Appels en souffrance

Publié le par Rémi Mounier

call-center.jpgSur la liste Ergo IHM, un intervenant a récemment publié un reportage de France Télévision sur les Call Centers. Beaucoup de choses ont déjà été dites sur le respect de la dimension humaine dans ce type de structure. Il me semble néanmoins que la dimension communicative dans ce travail est intéressante à analyser.

 

          A chaque fois que j’observe l’activité dans un centre d’appel, je me pose la question-réflexe : « Pourquoi demande-t-on à des êtres humains de faire ça ? » En effet, en analysant la tâche prescrite, tout est fait pour laisser le minimum de place à l’imprévu. Les opérateurs doivent répéter les phrases en suivant un script précisément défini.

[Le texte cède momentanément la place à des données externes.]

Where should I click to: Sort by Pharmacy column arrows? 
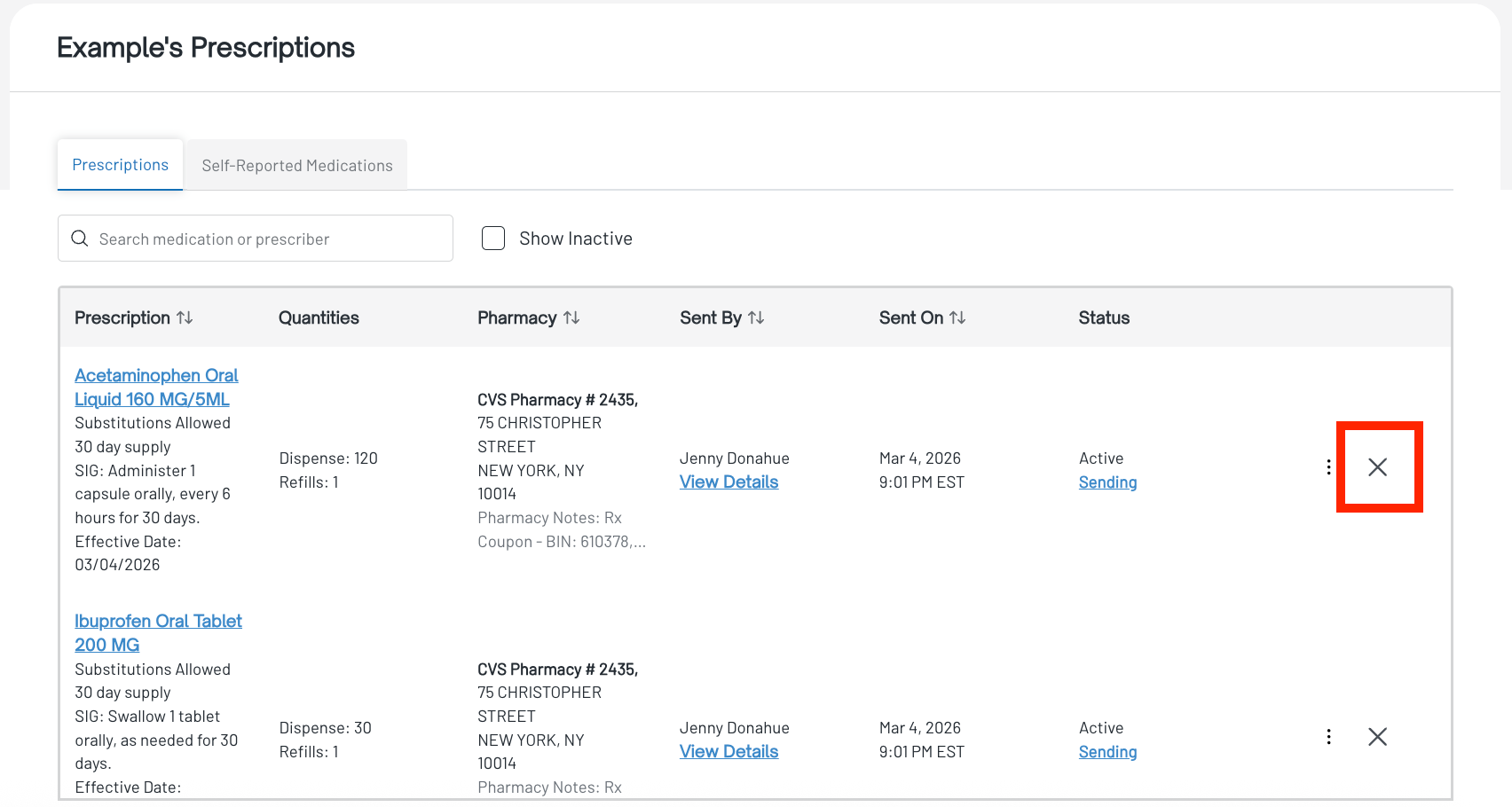tap(571, 317)
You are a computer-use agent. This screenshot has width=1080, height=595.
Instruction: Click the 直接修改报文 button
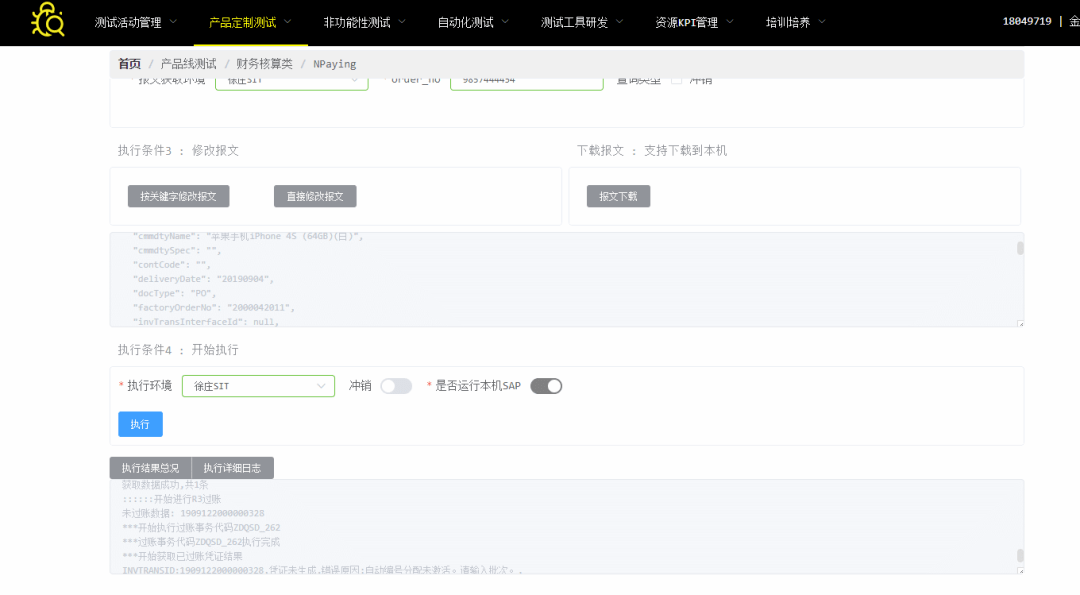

L’écart est sanctionné. Dès lors, pourquoi ne pas demander à une machine de dérouler le script en fonction des réponses de l’interlocuteur-client ? Les techniques de reconnaissance vocale le permettent désormais.

 

          Justement, l’écart est la gestion de l’aléa, c’est l’adaptation au contexte. L’interlocuteur-client peut très bien formuler des phrases auxquelles le script prescrit n’est pas adapté. Sanctionner l’écart, c’est nier que la communication entre deux individus s’effectue par feedbacks et régulations successives. Je fais même l’hypothèse que les comportements agressifs des clients qui reçoivent les appels peuvent s’expliquer en grande partie par l'objectivation imposée de la communication.

 

          Pourtant, la tâche est imputée à un être humain et non à une machine. En effet, de façon détournée et malhonnête, ce qui intéresse les directeurs de centres d’appels est bien la création d’une communication humaine susceptible d’accrocher le client, que seule une personne peut apporter. C’est malhonnête car ils font tout pour réduire ce caractère à néant par la prescription de la tâche et son contrôle, notamment au travers de l’évaluation quantitative omniprésente des opérateurs. En quelque sorte, il existe un gouffre entre la tâche prescrite et la tâche attendue, qui suffit à rendre le travail insupportable. Personnellement, je pense que les ergonomes sont techniquement capables de décrire ce genre d’organisation du travail, de manière à prouver qu’elles engendrent des risques psycho-sociaux importants. C’est à la justice française de protéger les travailleurs en proposant un cadre de sanctions pour ces organisations du travail.